DATA FOR PROCESSING:
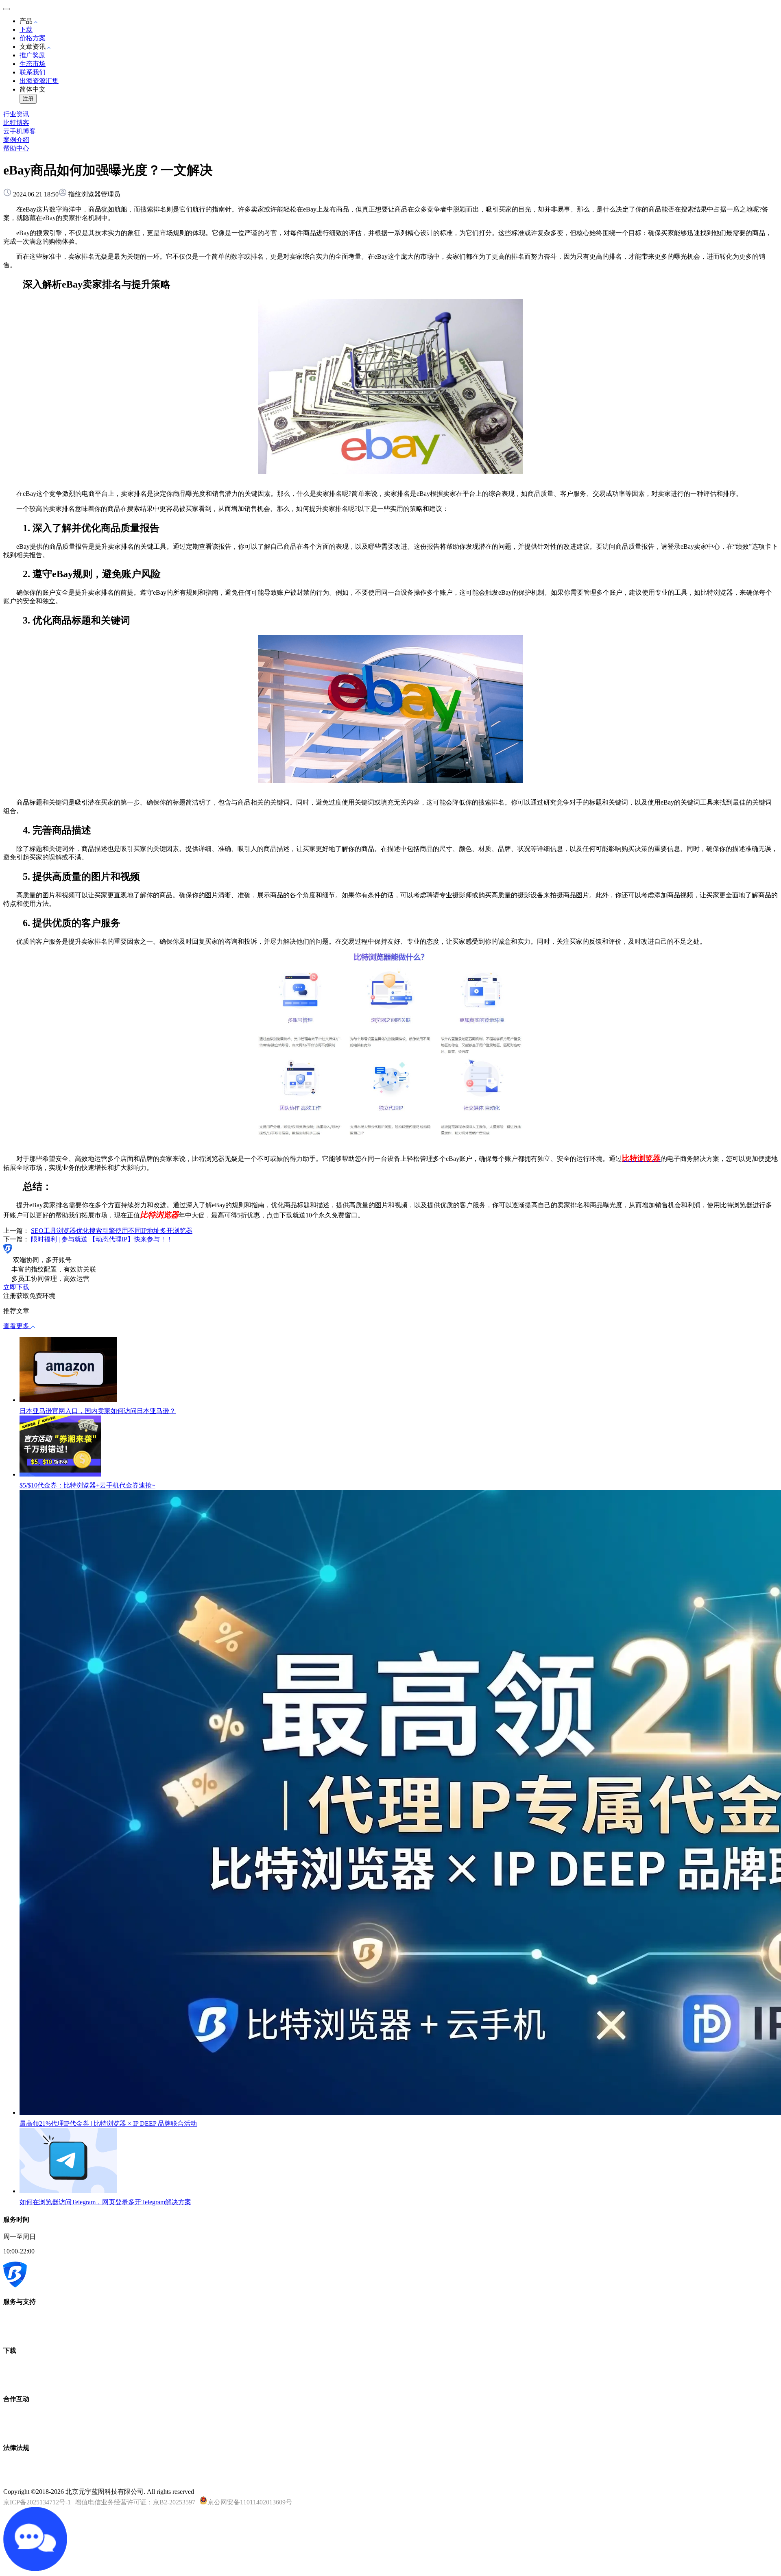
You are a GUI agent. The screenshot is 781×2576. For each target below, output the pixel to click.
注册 (28, 99)
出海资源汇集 (39, 80)
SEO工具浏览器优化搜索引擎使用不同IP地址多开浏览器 (111, 1230)
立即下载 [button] (16, 1287)
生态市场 (33, 63)
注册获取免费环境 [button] (29, 1295)
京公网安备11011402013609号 (249, 2502)
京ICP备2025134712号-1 (37, 2502)
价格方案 (33, 38)
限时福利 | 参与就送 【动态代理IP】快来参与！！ (102, 1239)
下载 (26, 29)
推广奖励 (33, 55)
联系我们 (33, 72)
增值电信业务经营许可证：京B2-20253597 (135, 2502)
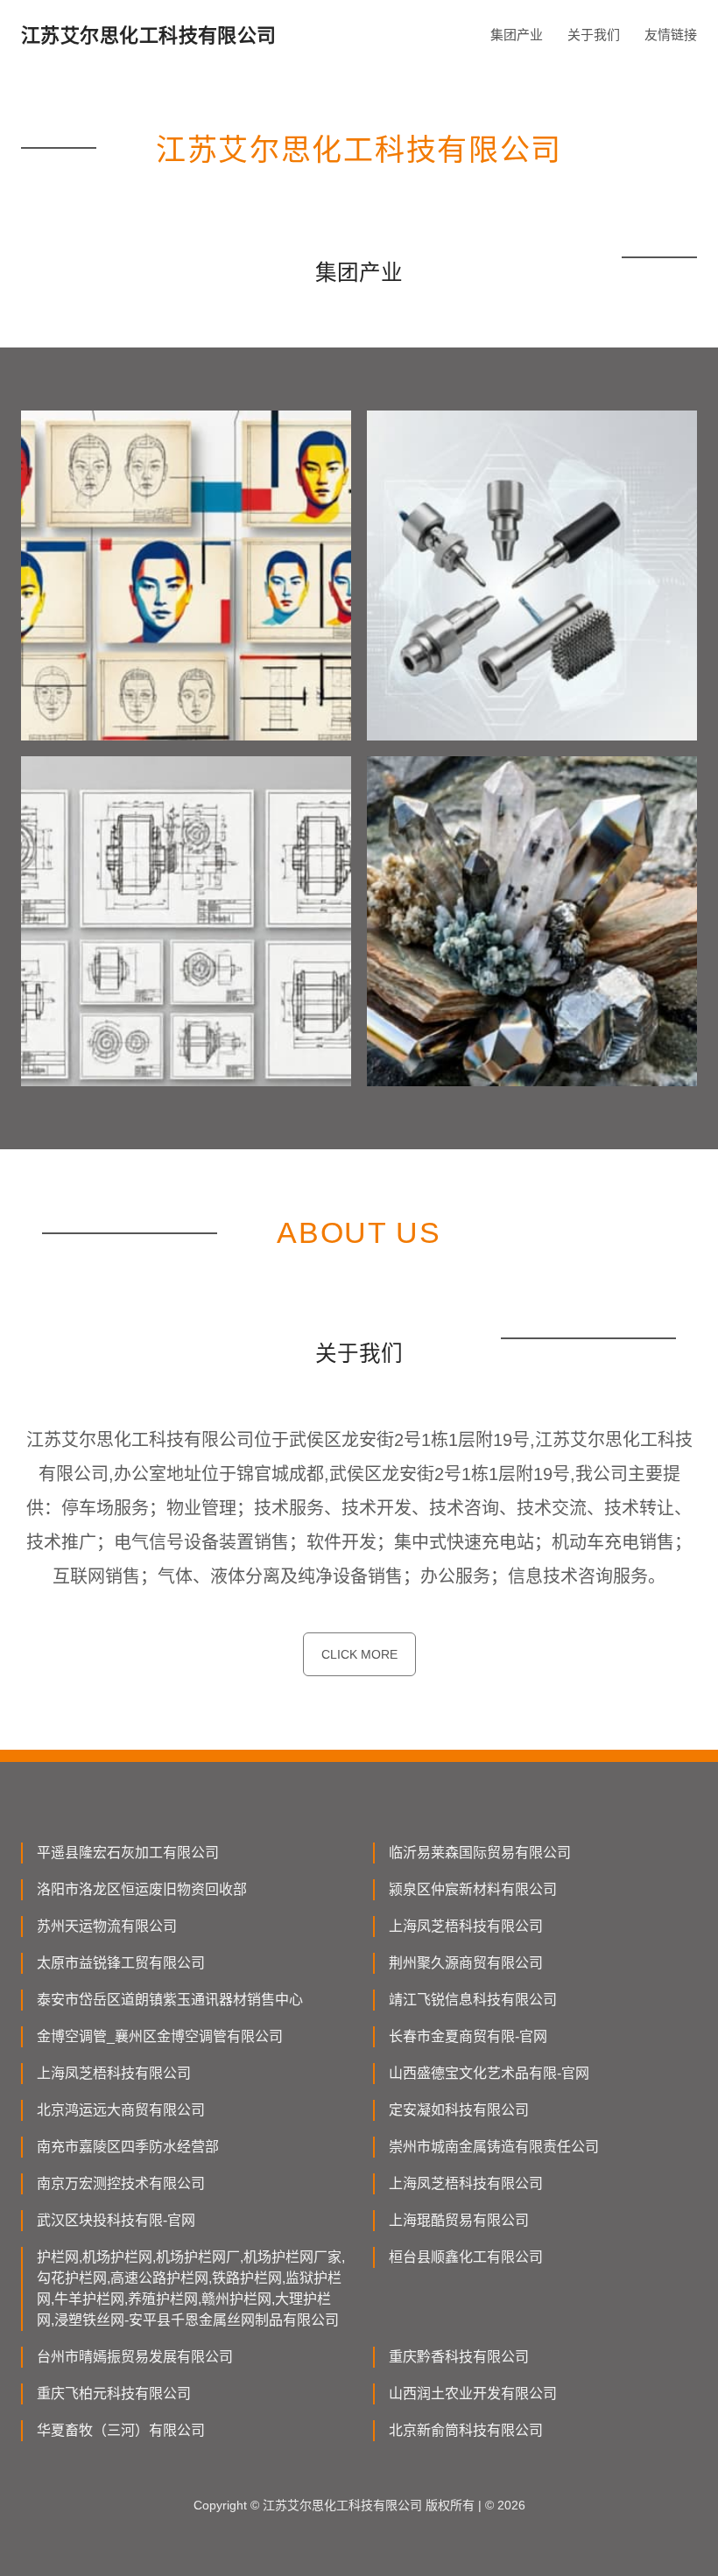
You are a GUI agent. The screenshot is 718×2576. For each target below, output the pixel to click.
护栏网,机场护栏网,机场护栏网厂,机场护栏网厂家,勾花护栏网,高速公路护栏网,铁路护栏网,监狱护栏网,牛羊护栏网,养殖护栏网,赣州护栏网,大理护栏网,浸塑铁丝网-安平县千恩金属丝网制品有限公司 (191, 2288)
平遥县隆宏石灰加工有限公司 (128, 1852)
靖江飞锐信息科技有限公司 (473, 1999)
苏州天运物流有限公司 (107, 1926)
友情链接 (670, 34)
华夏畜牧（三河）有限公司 (121, 2430)
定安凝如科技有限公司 (459, 2109)
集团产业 (516, 34)
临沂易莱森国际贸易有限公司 (480, 1852)
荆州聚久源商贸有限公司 (466, 1962)
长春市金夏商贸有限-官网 (468, 2036)
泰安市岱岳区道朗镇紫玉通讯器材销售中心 (170, 1999)
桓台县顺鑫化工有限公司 (466, 2257)
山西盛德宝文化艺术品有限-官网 (489, 2073)
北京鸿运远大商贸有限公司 (121, 2109)
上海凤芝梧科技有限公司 (466, 1926)
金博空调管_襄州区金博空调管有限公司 (160, 2036)
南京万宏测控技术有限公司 (121, 2183)
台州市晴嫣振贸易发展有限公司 (135, 2356)
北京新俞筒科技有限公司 (466, 2430)
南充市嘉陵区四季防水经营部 (128, 2146)
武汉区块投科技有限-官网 (116, 2220)
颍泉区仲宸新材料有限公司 (473, 1889)
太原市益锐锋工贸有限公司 (121, 1962)
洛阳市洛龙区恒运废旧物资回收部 (142, 1889)
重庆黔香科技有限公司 (459, 2356)
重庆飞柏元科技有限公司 (114, 2393)
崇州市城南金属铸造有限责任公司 (494, 2146)
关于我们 (593, 34)
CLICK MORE (359, 1654)
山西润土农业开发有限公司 (473, 2393)
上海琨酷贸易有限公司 (459, 2220)
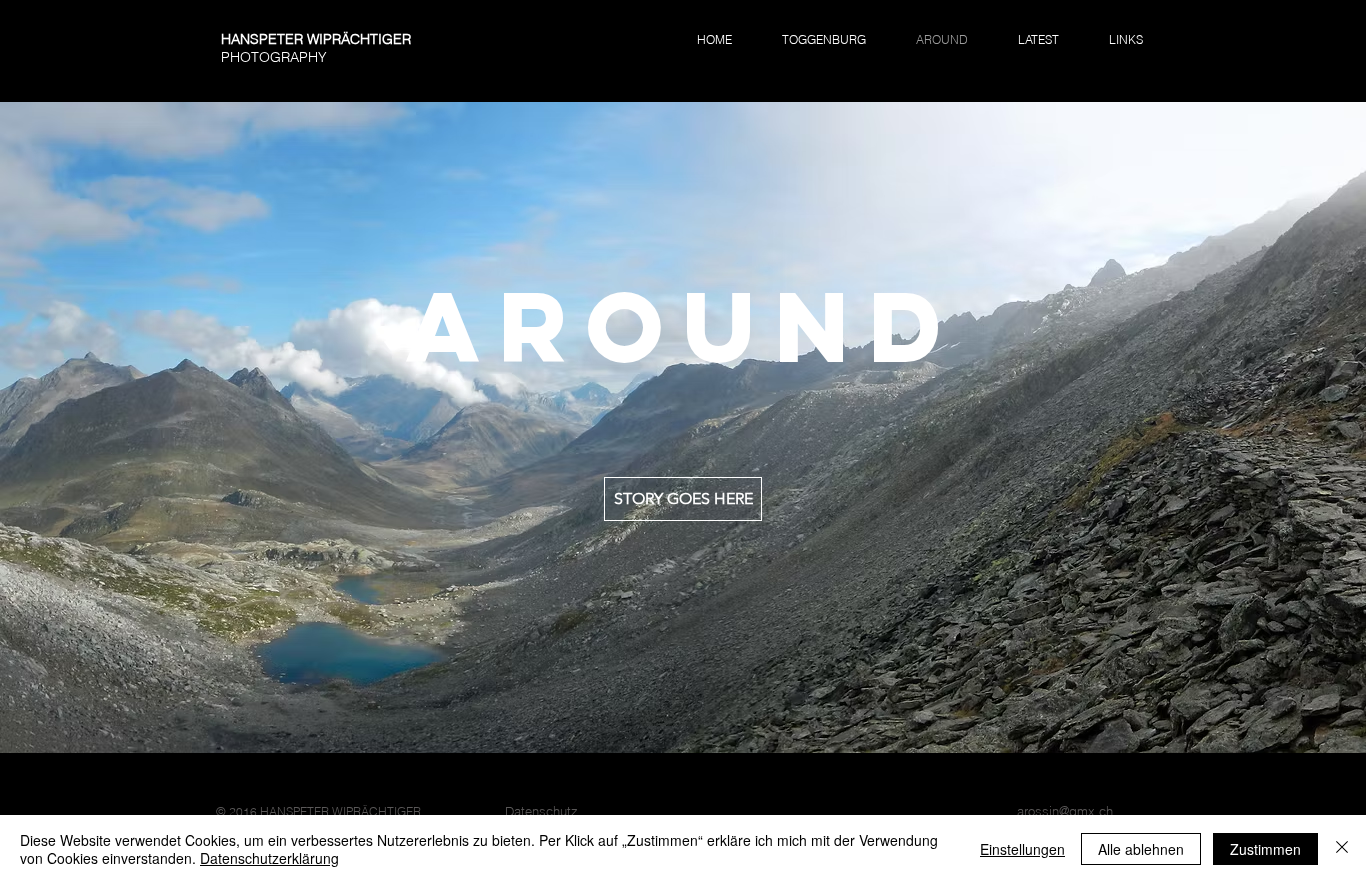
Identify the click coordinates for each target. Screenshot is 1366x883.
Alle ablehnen (1141, 849)
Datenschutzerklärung (269, 858)
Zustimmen (1265, 849)
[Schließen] (1342, 849)
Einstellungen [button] (1022, 849)
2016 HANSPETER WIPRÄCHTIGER (325, 811)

DESCRIPTION OF THE TASK: The line that contains "Zustimmen (1265, 849)", the final line of the listing, and every line between them are to be retyped exactly; nothing else.

SOLUTION TO THIS TASK:
Zustimmen (1265, 849)
[Schließen] (1342, 849)
Einstellungen [button] (1022, 849)
2016 HANSPETER WIPRÄCHTIGER (325, 811)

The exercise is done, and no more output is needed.